Amedy Coulibaly (1982-2015) war ein französischer, aus einer senegalesischen Immigrantenfamilie stammender Krimineller, der vor seinen Mordtaten zum Islam konvertiert war und sich in kürzester Zeit radikalisiert hatte. Im Zusammenhang mit dem Anschlag auf Charlie Hebdo wurde am 8. Januar 2015 im Süden von Paris eine Polizistin von Amedy Coulibaly und möglicherweise seiner Lebensgefährtin Hayat Boumeddiene erschossen. Am darauf folgenden Tag überfiel Coulibaly gezielt einen jüdisch-koscheren Supermarkt im Pariser Osten, tötete vier jüdische Besucher und nahm die restlichen als Geiseln. Coulibaly wurde bei der Erstürmung durch die Polizei erschossen; Boumeddiene war zu diesem Zeitpunkt auf der Flucht.

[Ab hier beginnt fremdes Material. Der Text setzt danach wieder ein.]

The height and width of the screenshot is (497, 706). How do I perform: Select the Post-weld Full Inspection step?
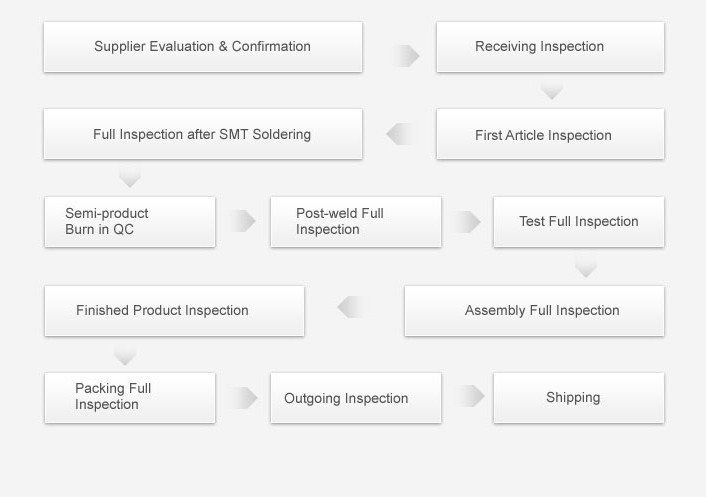tap(356, 221)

Einem französischen Fernsehsender gegenüber bestätigte Coulibaly telefonisch, er habe sich mit Chérif Kouachi abgesprochen und kämpfe für den Islamischen Staat, Kouachi gab auf die gleiche Weise bekannt, er sei von Al-Qaida im Jemen geschickt worden.


Begräbnis der Opfer

Obwohl die vier Toten des Terroranschlags auf den jüdischen Supermarkt «Hyper Cacher» in Paris keine israelischen Bürger waren, werden sie am 13. Januar 2015 in einem Staatsbegräbnis in Jerusalem zur letzten Ruhe gebettet werden. Darauf einigten sich Itzhak Yosef, der sefardische Oberrabbiner, und der Vater von Yoav Hattab, 21, eines der Opfer des von der al-Qaida inspirierten Gewaltaktes. Der Vater ist ein geachteter Rabbiner in Tunesien, und Yoav, der sechs Geschwister hinterlässt, war erst vor wenigen Tagen von einem Besuch in Israel nach Paris zurückgekehrt. Bei den anderen Toten handelt es sich um Yohan Cohen, 22, einen Angestellten des Supermarktes, der vergeblich versucht hatte, dem Terroristen die Waffe zu entwenden. Während des Handgemenges gelang es diesem, Cohen in den Kopf zu schiessen, worauf der Mann innerhalb von 45 Minuten verblutete. Das dritte Opfer ist Philippe Braham, 45, der mit Frau und drei Kindern in einem Ort rund zehn Kilometer südlich von Paris wohnte. Beim vierten Toten schliesslich handelt es sich um François Michel Saada, 60, dessen Tochter in Israel bei einer TV-Station angestellt ist. Die Idee, die Opfer in Jerusalem zu begraben, stammt von Aussenminister Avigdor Lieberman.

Auswirkungen

Wie ähnlich die Anschläge in Algerien oder Alexandria auf Juden, könnte dies die Initialzündung für eine Massenauswanderung von Juden aus Frankreich nach Israel sein. Nethanjahu hat dazu aufgerufen.[1]